▶ _The task_
Please format the data from the line with "Click the Find a Store link" up to and including the line with "will (x=1258, y=29)." as a numbered list, leaving out blank lines.

*** Entries supplied ***

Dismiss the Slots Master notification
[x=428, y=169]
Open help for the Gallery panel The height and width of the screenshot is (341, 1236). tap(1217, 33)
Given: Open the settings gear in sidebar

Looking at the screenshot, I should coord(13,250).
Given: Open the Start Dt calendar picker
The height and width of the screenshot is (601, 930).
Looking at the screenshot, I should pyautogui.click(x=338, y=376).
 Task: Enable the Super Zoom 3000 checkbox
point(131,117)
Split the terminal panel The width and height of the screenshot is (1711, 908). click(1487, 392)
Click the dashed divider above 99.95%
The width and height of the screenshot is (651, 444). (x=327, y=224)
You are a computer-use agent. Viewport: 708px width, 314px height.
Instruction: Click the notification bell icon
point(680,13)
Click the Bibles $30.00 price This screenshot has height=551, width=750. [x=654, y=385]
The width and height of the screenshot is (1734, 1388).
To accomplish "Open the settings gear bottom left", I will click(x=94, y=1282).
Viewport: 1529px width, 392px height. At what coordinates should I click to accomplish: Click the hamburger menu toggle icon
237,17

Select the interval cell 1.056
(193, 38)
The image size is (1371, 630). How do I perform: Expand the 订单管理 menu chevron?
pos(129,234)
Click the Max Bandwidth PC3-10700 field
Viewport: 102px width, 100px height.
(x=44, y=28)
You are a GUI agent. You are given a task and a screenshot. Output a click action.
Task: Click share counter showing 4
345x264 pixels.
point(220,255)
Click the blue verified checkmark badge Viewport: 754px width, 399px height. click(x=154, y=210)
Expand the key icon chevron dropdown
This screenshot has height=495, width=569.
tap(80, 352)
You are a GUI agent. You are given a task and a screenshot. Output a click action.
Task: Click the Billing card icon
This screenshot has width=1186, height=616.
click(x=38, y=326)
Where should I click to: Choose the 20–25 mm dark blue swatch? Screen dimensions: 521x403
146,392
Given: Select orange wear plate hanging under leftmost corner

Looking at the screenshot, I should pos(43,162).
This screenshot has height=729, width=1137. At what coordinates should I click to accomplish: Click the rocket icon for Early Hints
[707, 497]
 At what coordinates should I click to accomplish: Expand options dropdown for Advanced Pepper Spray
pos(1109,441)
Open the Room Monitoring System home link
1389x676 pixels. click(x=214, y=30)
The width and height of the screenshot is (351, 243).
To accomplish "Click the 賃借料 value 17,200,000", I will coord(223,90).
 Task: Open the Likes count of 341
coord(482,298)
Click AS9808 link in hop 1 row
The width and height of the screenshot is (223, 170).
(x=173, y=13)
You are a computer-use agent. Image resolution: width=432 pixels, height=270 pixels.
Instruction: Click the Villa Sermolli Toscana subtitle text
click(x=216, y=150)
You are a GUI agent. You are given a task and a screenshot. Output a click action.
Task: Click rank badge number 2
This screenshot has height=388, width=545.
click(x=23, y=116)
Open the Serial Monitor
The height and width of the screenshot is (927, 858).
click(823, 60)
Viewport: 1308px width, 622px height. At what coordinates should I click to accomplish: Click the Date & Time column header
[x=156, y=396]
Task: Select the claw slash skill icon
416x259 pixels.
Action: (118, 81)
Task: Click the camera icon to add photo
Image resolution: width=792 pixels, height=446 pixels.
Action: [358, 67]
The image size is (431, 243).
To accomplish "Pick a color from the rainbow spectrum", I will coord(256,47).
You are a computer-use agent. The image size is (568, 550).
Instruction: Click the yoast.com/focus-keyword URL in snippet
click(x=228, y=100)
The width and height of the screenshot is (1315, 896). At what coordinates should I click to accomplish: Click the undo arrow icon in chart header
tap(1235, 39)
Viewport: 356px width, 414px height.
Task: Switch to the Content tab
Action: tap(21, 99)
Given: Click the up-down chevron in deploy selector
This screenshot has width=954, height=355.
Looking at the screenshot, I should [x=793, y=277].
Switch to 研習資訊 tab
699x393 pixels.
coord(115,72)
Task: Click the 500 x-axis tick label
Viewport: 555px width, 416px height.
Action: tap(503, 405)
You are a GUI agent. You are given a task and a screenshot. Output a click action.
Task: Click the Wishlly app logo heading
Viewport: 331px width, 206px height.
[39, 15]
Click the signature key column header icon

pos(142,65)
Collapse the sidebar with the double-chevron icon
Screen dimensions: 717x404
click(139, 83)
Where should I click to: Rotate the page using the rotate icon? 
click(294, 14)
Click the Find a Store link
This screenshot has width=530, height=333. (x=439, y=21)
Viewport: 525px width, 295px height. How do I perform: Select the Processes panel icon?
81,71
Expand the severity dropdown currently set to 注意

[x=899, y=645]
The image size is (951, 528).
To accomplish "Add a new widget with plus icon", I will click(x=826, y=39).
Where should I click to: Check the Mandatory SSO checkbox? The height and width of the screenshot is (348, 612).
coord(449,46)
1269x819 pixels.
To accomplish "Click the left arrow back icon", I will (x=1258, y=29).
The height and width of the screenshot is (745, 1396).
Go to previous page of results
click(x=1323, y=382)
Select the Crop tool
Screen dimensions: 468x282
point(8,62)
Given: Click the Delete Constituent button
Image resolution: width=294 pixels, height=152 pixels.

***

▶ _Response for this exercise_
1. Click the Find a Store link
2. This screenshot has width=530, height=333. (x=439, y=21)
3. Viewport: 525px width, 295px height. How do I perform: Select the Processes panel icon?
4. 81,71
5. Expand the severity dropdown currently set to 注意
6. [x=899, y=645]
7. The image size is (951, 528).
8. To accomplish "Add a new widget with plus icon", I will click(x=826, y=39).
9. Where should I click to: Check the Mandatory SSO checkbox? The height and width of the screenshot is (348, 612).
10. coord(449,46)
11. 1269x819 pixels.
12. To accomplish "Click the left arrow back icon", I will (x=1258, y=29).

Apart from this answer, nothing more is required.